Dataset entries:
···

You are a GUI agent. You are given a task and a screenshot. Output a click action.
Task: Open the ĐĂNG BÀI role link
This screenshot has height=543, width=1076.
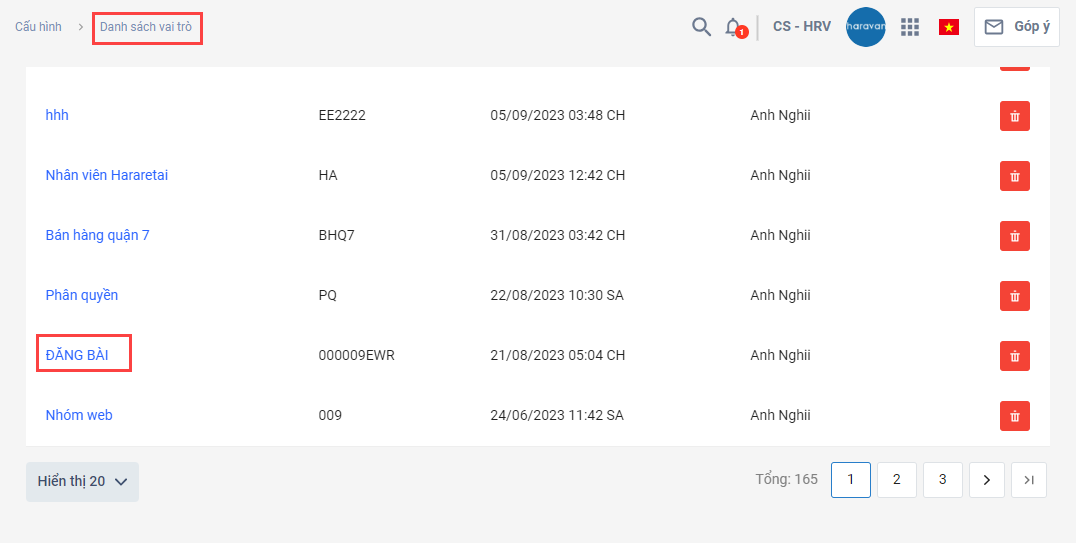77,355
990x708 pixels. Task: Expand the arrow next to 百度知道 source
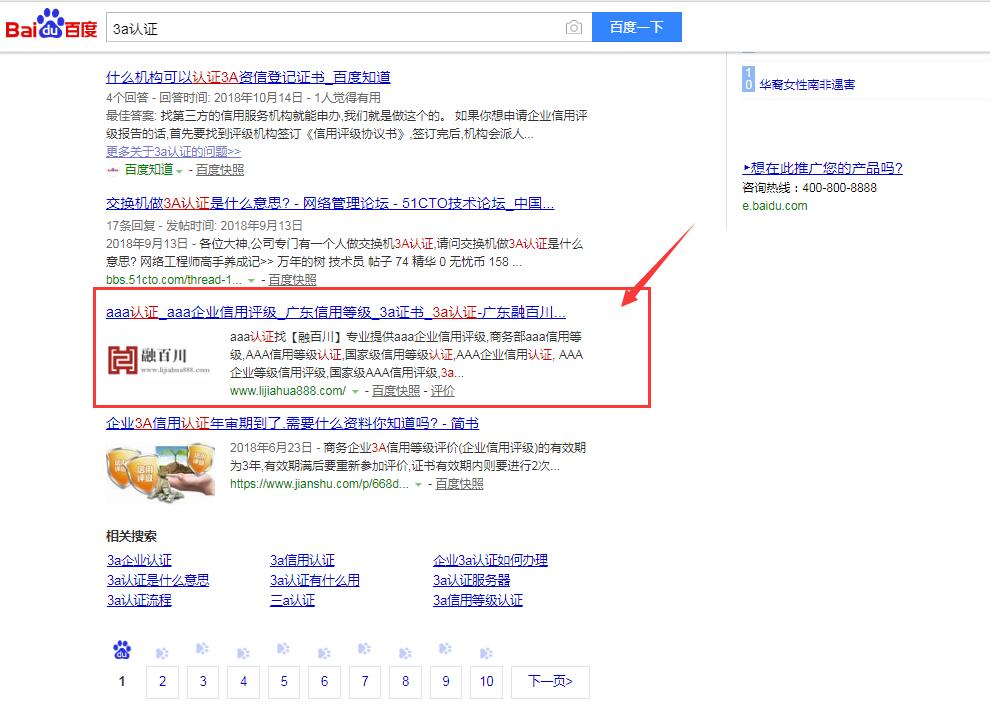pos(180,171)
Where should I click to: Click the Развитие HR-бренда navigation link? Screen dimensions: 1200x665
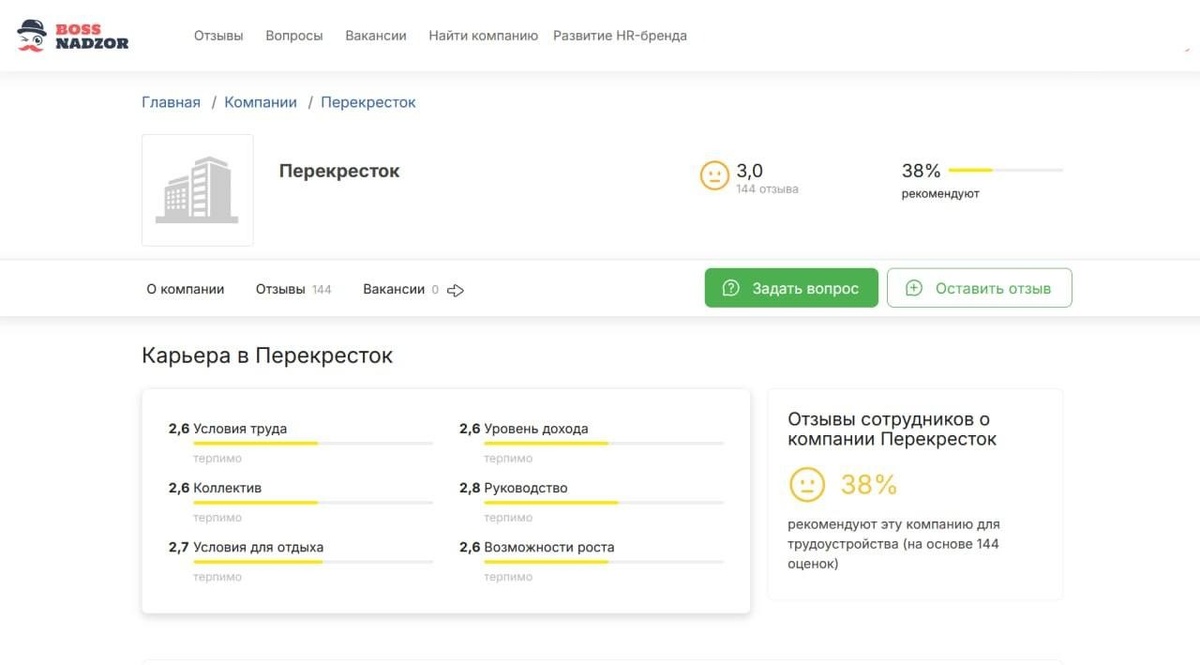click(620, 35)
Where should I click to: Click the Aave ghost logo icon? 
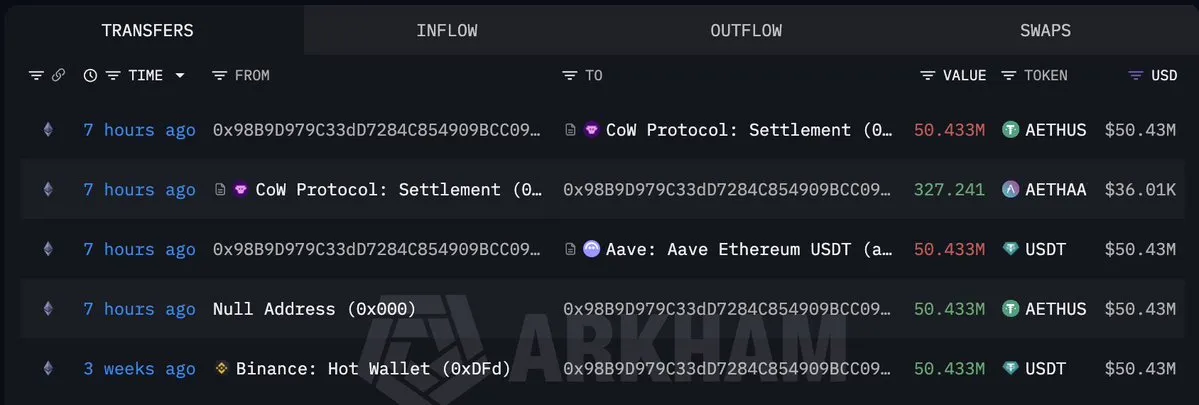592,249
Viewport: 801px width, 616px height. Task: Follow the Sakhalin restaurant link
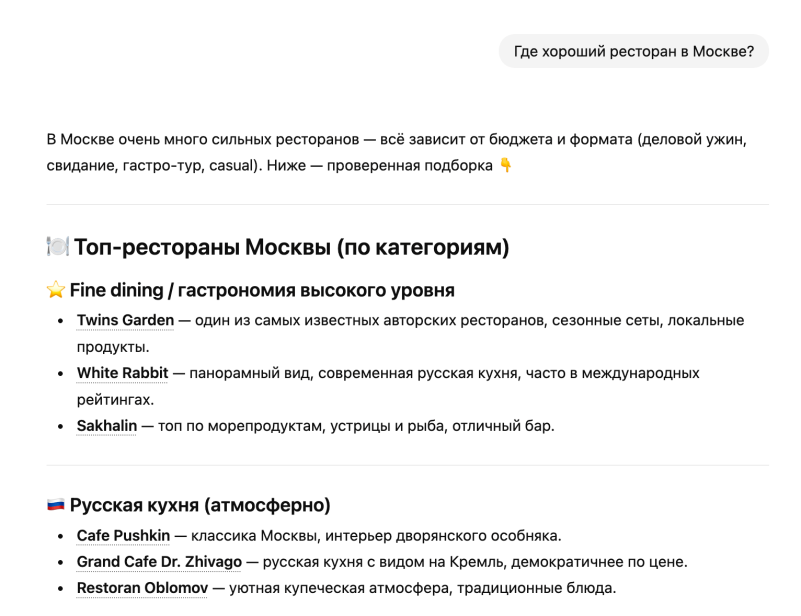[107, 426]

···

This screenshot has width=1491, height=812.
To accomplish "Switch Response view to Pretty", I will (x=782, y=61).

···

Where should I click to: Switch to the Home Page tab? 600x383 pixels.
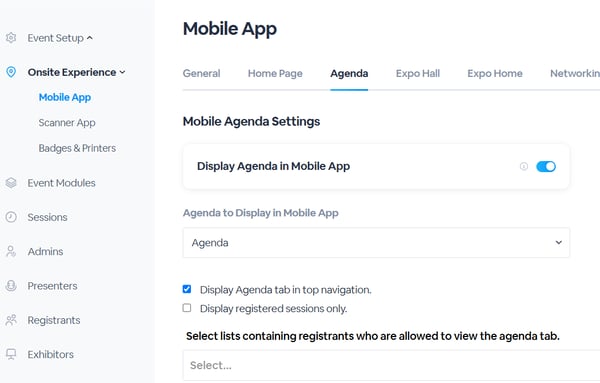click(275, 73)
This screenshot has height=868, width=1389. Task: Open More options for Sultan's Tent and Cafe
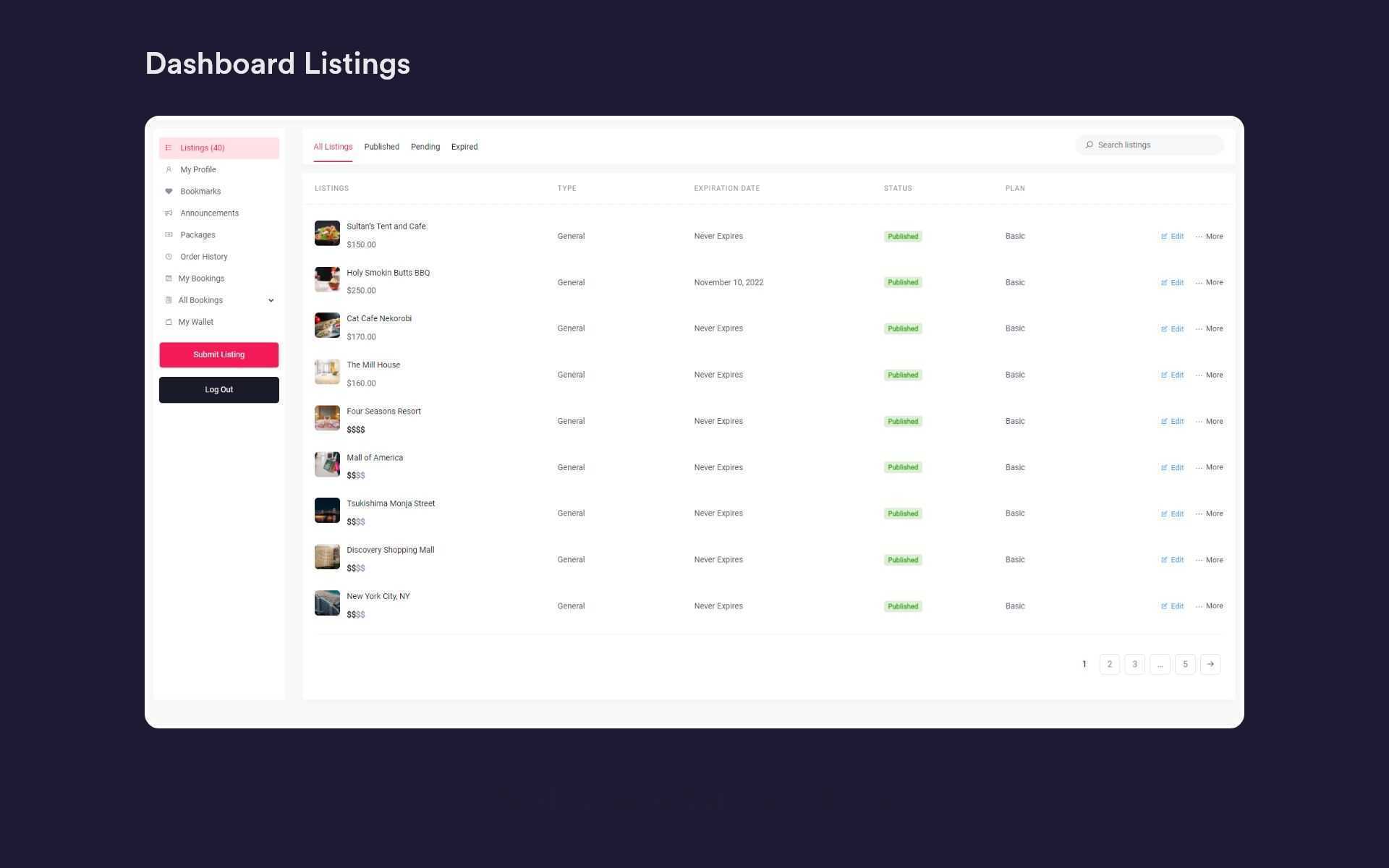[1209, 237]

···

Work instructions:
Count how many lines in the rows above contain the word "pixels" and give only that number.

Reply:
2